Sunday, January 6, 2013

Cats in Art: Figure of a Cat (Galle)

From my continuing weekly Sunday series of cats in art. I am using some ideas from the coffee table book, The Cat in Art, by Stefano Zuffi.

In this case the medium is ceramics rather than paint.  Here are 3 images from Emile Galle (1846-1904), each fascinating in its own right.  The first is from the Zuffi book; the last two are of other Galle ceramic cats, pulled from the web.

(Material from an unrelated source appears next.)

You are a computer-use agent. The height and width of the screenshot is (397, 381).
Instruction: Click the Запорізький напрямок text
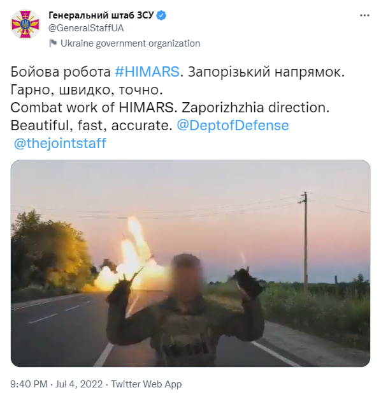click(x=266, y=71)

Image credit Zuffi, pg 273.  Figure of a Cat, enameled terra-cotta with details in glass, 13" tall, held in private collection.

Image credit GoogleImages
Image credit GoogleImages
Zuffi's comment on the first image:
His [Galle's] passion for natural forms and the beauty of creation were perfectly in keeping with the aims of Art Nouveau...that found its greatest creative stimuli in the beautiful designs of nature.  It is said that the door to his studio bore the inscription "My roots are in the depths of the woods, next to springs, floating on the foaming waves."  This testifies to Galle's visceral connection to Mother Earth, of which our animal is one of the exemplary "products."
My take?  Galle's cats as pictured here all look carefree and happy.  I like to think that the original kitty models were likewise happy animals.  I also find the cats' "fur" to be fascinating, covered as they are with flowers or designs.  Seeing an original up close would likely take the top of my head clean off.